Irish golfer Rory McIlroy and wife Erica sit on centre court to watch Serbia’s Novak Djokovic play Japan’s Kei Nishikori during their men’s singles quarter-finals match on the ninth day of the 2018 Wimbledon Championships at The All England Lawn Tennis Club in Wimbledon, southwest London, on July 11, 2018. (Photo by Glyn KIRK / AFP) / RESTRICTED TO EDITORIAL USE (Photo credit should read GLYN KIRK/AFP/Getty Images)

In his landmark book about coaching Tiger Woods, The Big Miss, Hank Haney wrote that he noticed Tiger Woods’ motivation for practice beginning to wane around 2005, that the then world number one began to pursue interests other than golf, not least an outlandish desire to become a Navy Seal.

Woods kept winning majors but golf was no longer the only thing in his life – a natural development for a man who was raised with a golf club in his hand and who was long consumed with the maniacal pursuit of greatness.

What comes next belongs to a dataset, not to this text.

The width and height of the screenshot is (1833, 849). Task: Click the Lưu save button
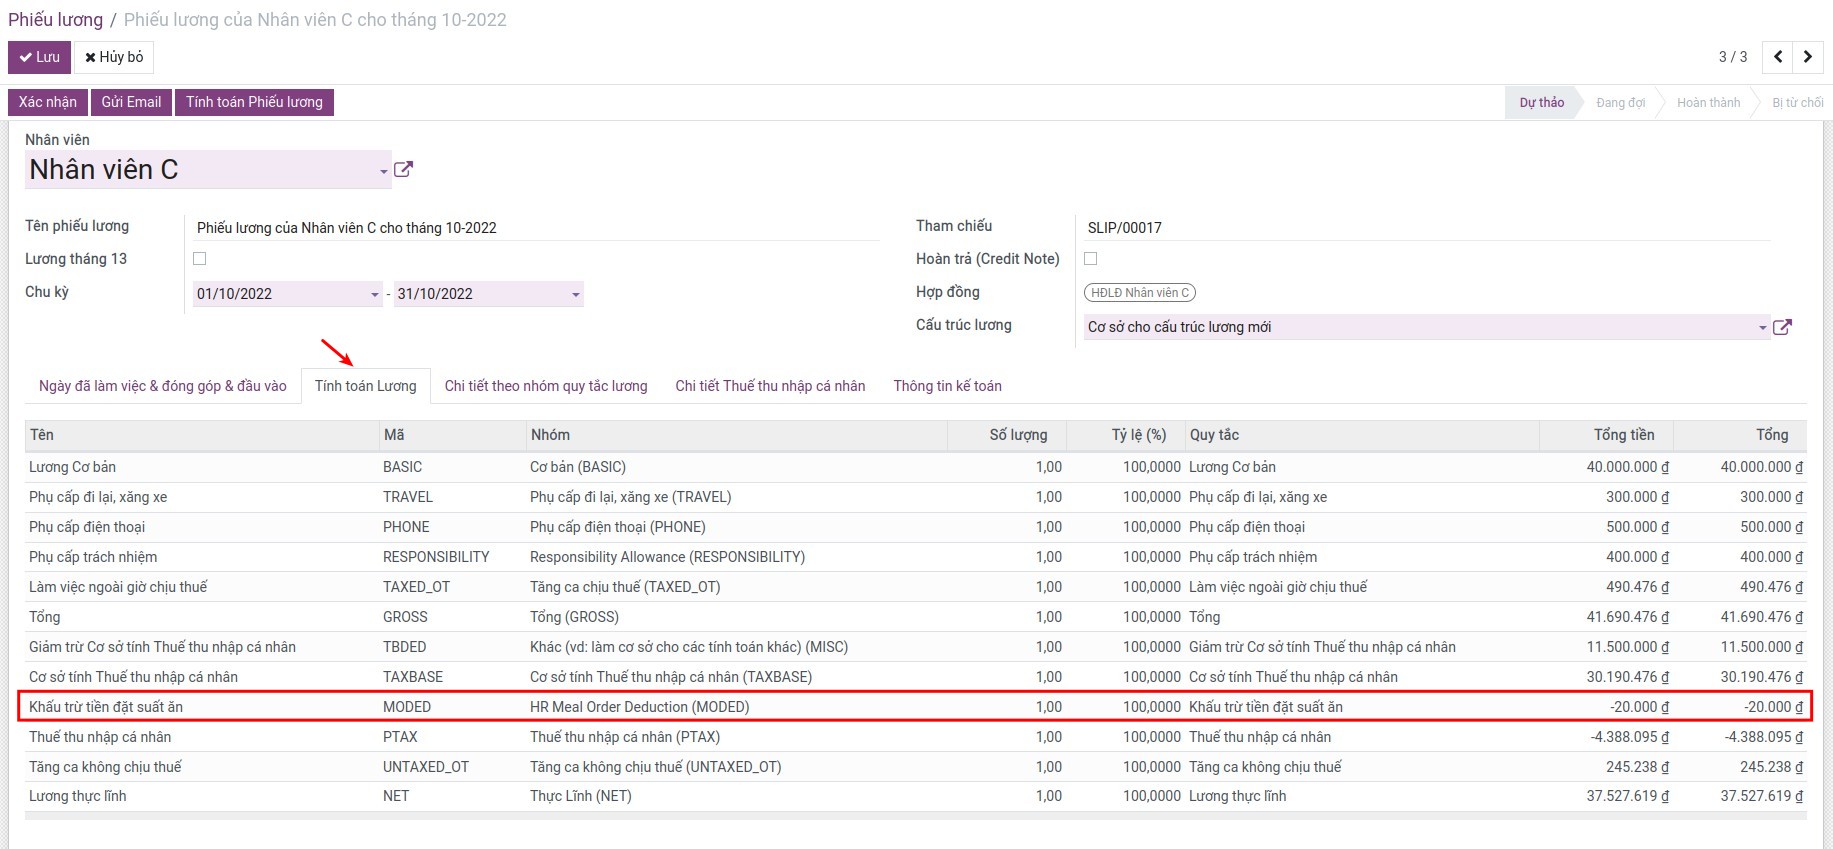39,57
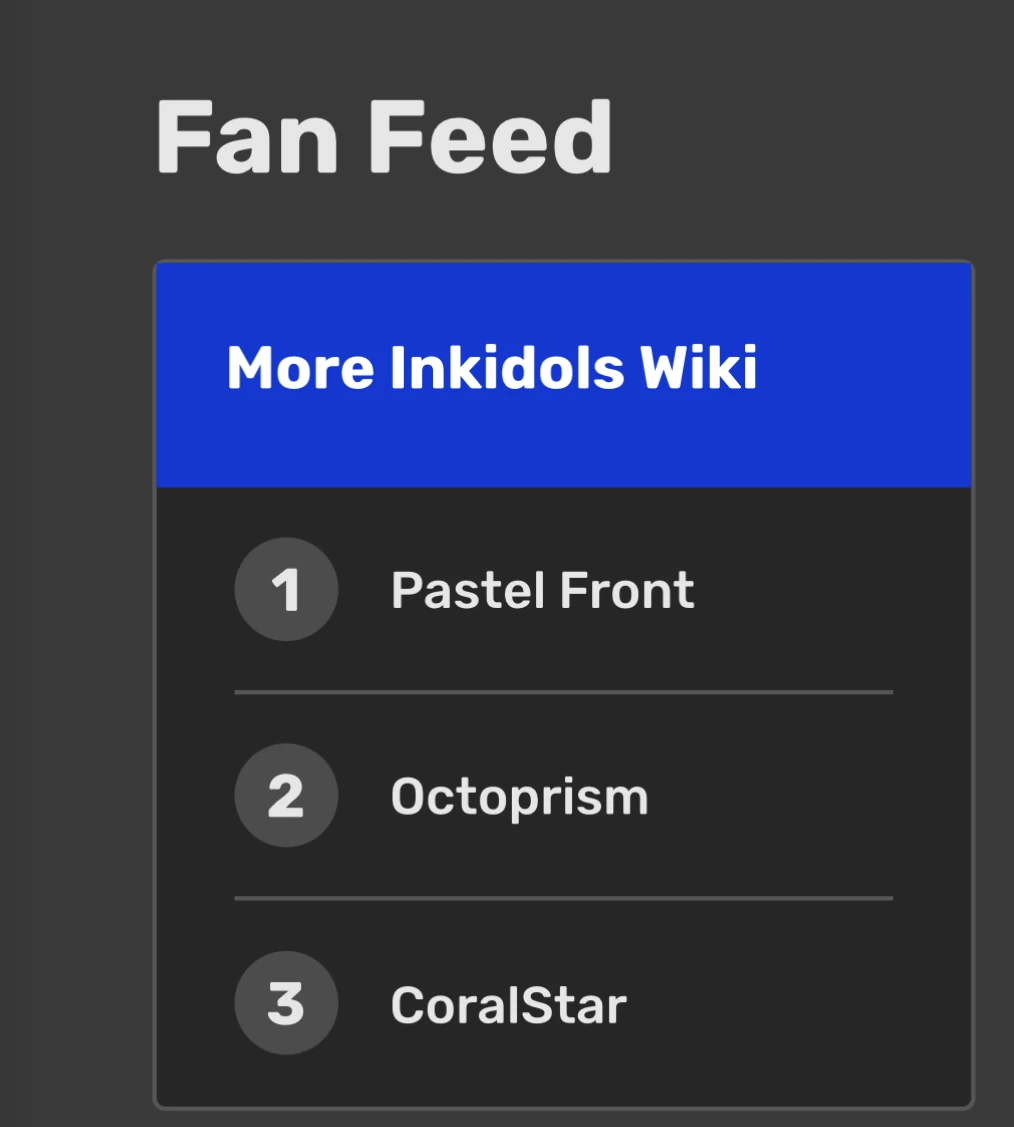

Rory’s upbringing was, mercifully, more grounded than Tiger’s, but no less dominated by golf. Now that he is a grown man, with a keen intelligence and interest in the world around him, it would only be natural if, like Woods, his love of the game has diminished a little, that his desire to unlock the secrets of, say, putting, was not as all-consuming as it once was.

This isn’t a criticism of McIlroy, only an observation, an attempt to explain the long wait for his next major victory. Who knows, it might even provide all the motivation he needs over the coming days.

After all, there would be no better way to make fools of those who say the Irishman has fallen out of love with golf than for him to win an Open Championship at Carnoustie.